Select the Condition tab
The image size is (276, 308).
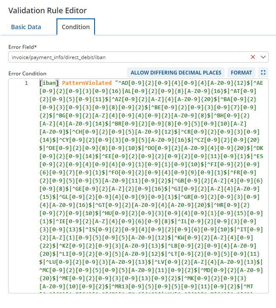[x=76, y=27]
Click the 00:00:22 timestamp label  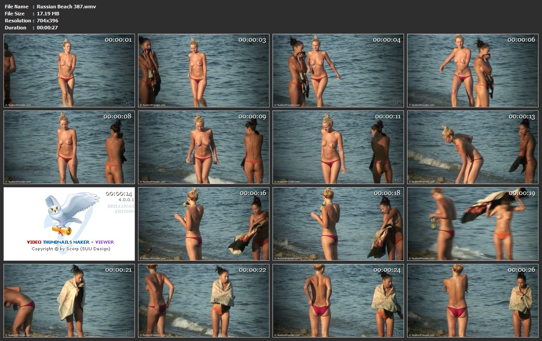coord(252,270)
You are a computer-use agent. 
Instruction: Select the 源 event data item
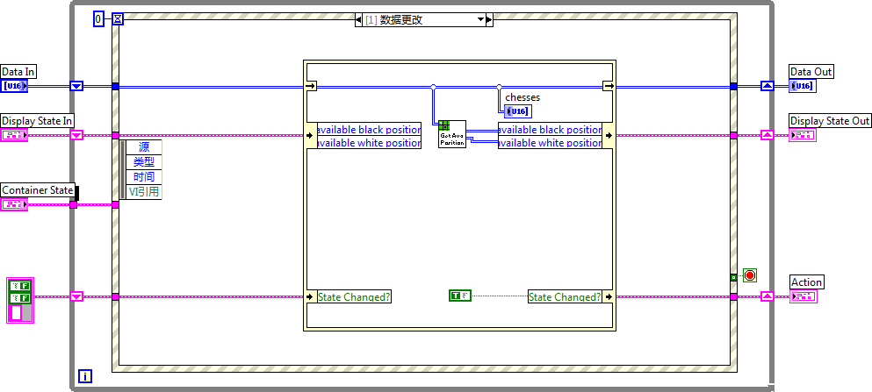144,147
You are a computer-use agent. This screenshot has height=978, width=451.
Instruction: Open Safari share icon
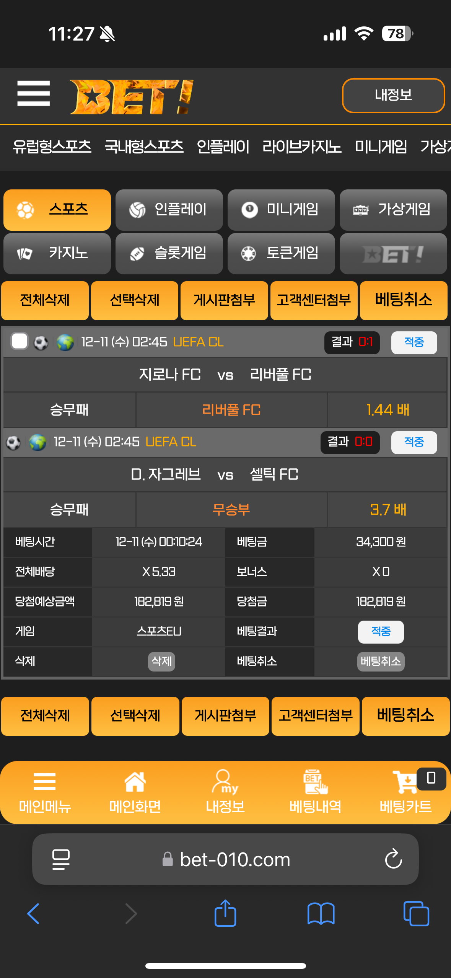225,913
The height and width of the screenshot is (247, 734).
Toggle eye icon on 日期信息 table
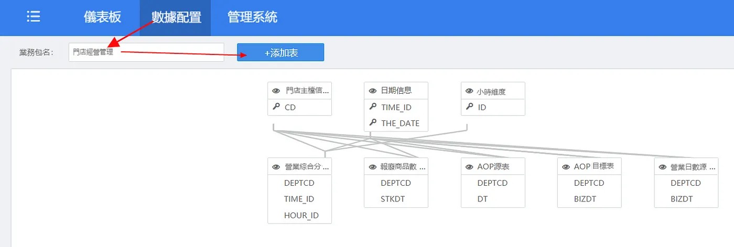pyautogui.click(x=373, y=91)

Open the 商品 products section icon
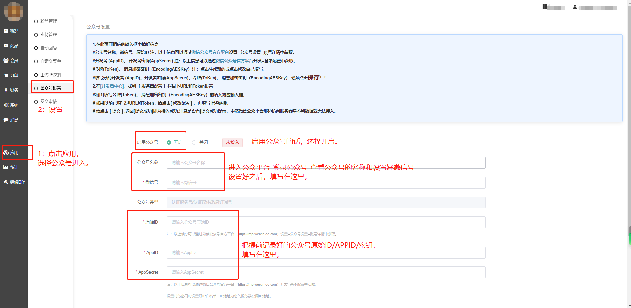pyautogui.click(x=6, y=46)
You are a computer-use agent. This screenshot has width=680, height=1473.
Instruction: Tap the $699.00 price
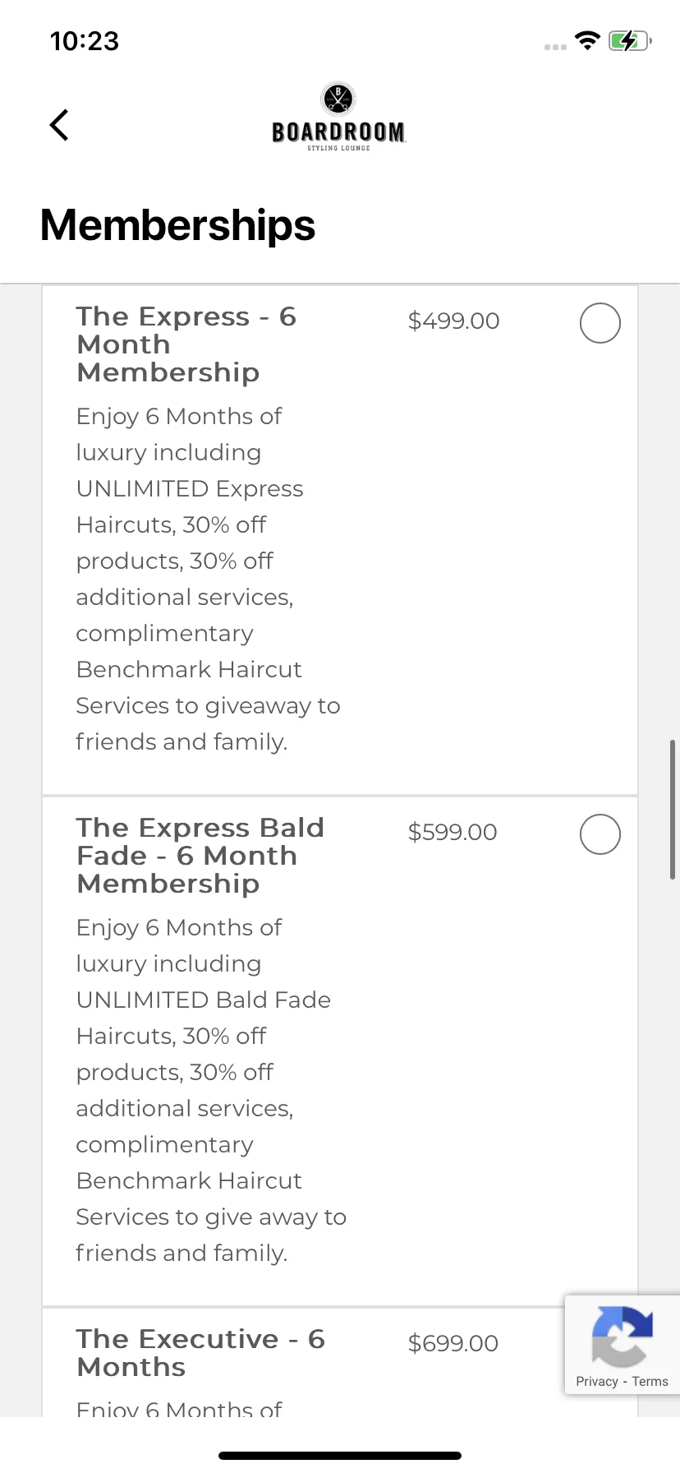[453, 1343]
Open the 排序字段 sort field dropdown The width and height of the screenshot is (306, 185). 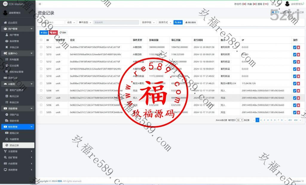(149, 22)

++++++++++++++++++++

#### Exercise task
Retype the records from the line that contains "has height=978, width=451." through the line that contains "pyautogui.click(x=6, y=46)", including both of those lines, without the pictures.

#### The result
You are a computer-use agent. This screenshot has height=978, width=451.
Instruction: Open Safari share icon
225,913
The height and width of the screenshot is (247, 734).
Toggle eye icon on 日期信息 table
pyautogui.click(x=373, y=91)

Open the 商品 products section icon
pyautogui.click(x=6, y=46)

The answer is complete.